云南地區恒河猴線粒體DNA控制區遺傳多態性研究

禹文海，黃 芬，楊鳳梅，魯帥堯，趙 遠，王俊斌，陳麗雄，李艷艷，和占龍

(1.中國醫學科學院北京協和醫學院 醫學生物學研究所，云南省重大傳染病疫苗研發重點實驗室，昆明 650118；2.昆明理工大學生命科學與技術學院，昆明 650224)

恒河猴 (Macaca mulatta)隸屬于靈長目(Primates)猴科(Cercopithecidae)獼猴屬(Macaca)，為國家Ⅱ級保護動物和重要的實驗靈長類動物，是非人靈長類中分布最廣且數量最多的一個類群，廣泛分布于中國、緬甸、尼泊爾、印度北部、孟加拉國、巴基斯坦等地。在我國主要分布于南方諸省(區)，以廣東、廣西、云南、貴州等地分布較多，福建、安徽、江西、湖南、湖北、四川次之，海南、陜西、山西、河南、河北、青海、西藏等局部地點也有分布。由于恒河猴在形態、生殖生理特性和生化代謝等方面與人類非常相似，而且遺傳物質與人類具有較高的同源性，是進行醫學和生物學等領域研究較為理想的實驗動物［1］。

線粒體 DNA(mitochondrial DNA，m tDNA)呈母系方式遺傳，無重組，進化速率快。其中，mtDNA控制區的進化速度是線粒體DNA其它區域的3～5倍，而且不編碼任何基因，在生物遺傳進化及種群遺傳變異程度的研究中應用廣泛［2-6］。本研究以分布于云南不同地區的96份恒河猴樣品作為研究對象，采用DNA測序技術測定m tDNA控制區全序列，初步確定云南地區恒河猴群體遺傳多態性，為今后開展恒河猴遺傳資源保護和合理開發利用提供理論依據。

1 材料和方法

1.1 實驗材料

96份恒河猴全血樣品來自中國醫學科學院醫學生物學研究所全國醫學靈長類研究中心實驗動物部［實驗動物生產許可證：(滇)SCXK2010-0006］。其中，23份為本中心自繁恒河猴(昆明市)，其余73份恒河猴為從野外捕獲的原種群，來源地清晰。在73份野外恒河猴中，景東縣21份、鎮沅縣21份 、寧蒗縣24份、保山市2份、牟定縣2份、鄧川鎮1份、鎮康縣1份、維西縣1份。樣品來源地理位置見圖1。

1.2 試劑和儀器

Axygen DNA提取試劑盒(杭州愛思進生物技術有限公司)，2×PCR Master Mix、ddH2O、DNA marker DL2000和6×電泳上樣緩沖液(北京天根生化科技有限公司)，臺式離心機(Legend Micro 21R)，梯度PCR儀(Bio-Rad C1000)，DYY-2C型電泳儀電源和DYCP-31DN型電泳儀(北京市六一儀器廠)，UVP凝膠成像系統(美國基因有限公司)。

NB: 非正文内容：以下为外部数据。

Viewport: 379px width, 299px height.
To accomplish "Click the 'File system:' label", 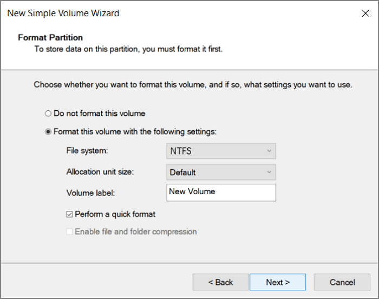I will [x=87, y=151].
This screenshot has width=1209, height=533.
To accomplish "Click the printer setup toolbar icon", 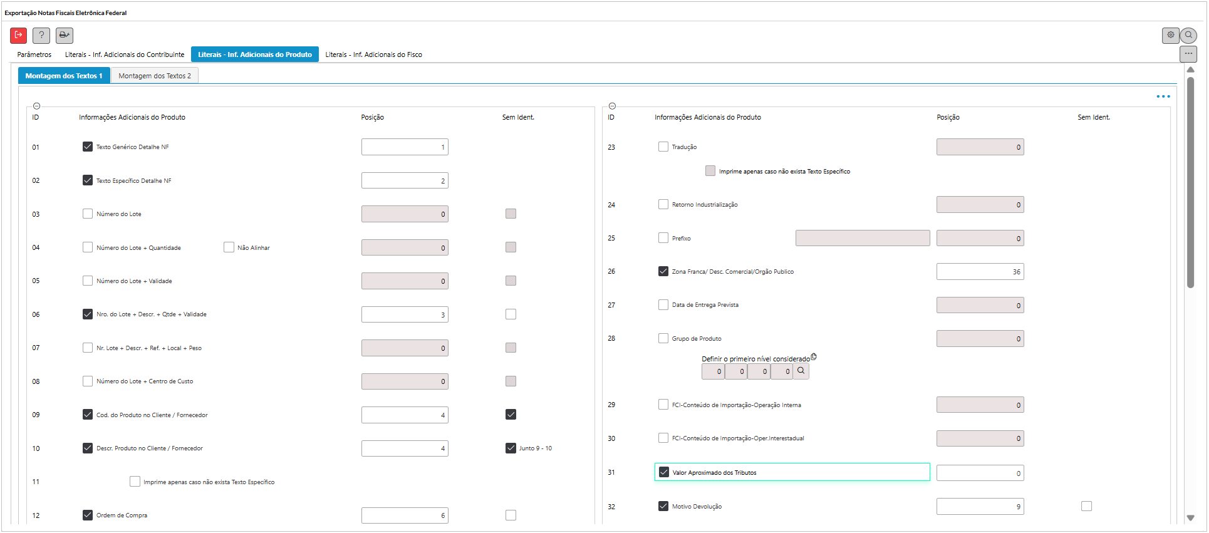I will (x=64, y=36).
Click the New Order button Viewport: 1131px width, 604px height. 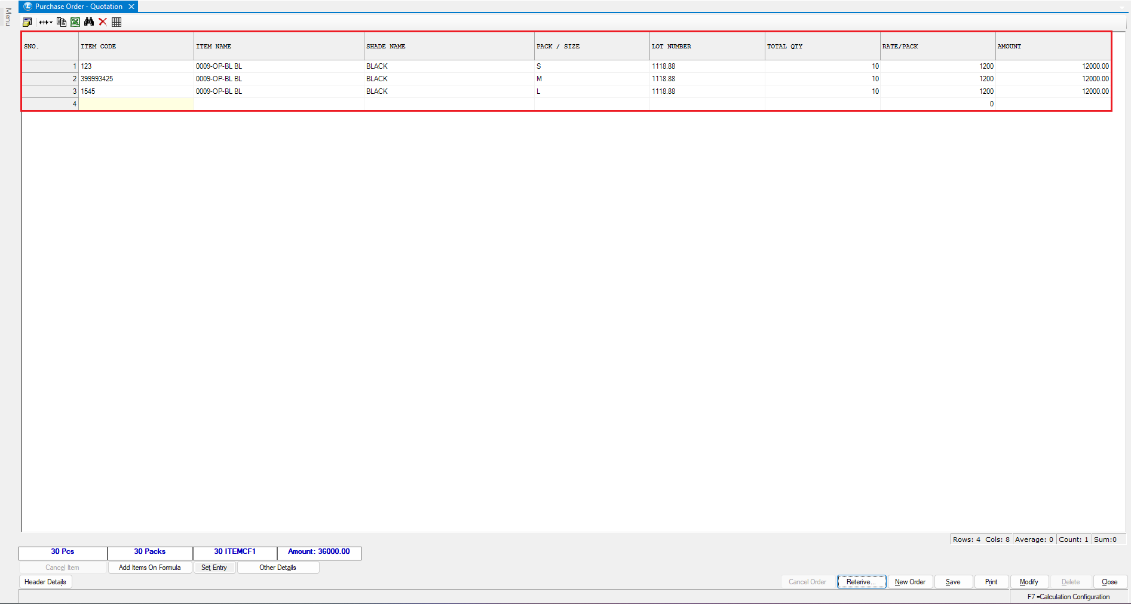[910, 582]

參考相關文獻設計引物［7，8］，由上海生工生物工程有限公司合成。上游引物F：CCTTACCTGAA TTGGAAGCGAACC；下游引物R：GGCCAGGACC AAGCCTATTT。

圖1 云南地區恒河猴樣品來源地理位置Fig.1 The sampling sites of the Macaca mulatta in Yunnan province

1.3 方法

1.3.1 基因組DNA的提取：靜脈抽取全血2m L，EDTA抗凝。采用 Axygen DNA提取試劑盒提取基因組DNA，詳細操作步驟見說明書。-20℃保存備用。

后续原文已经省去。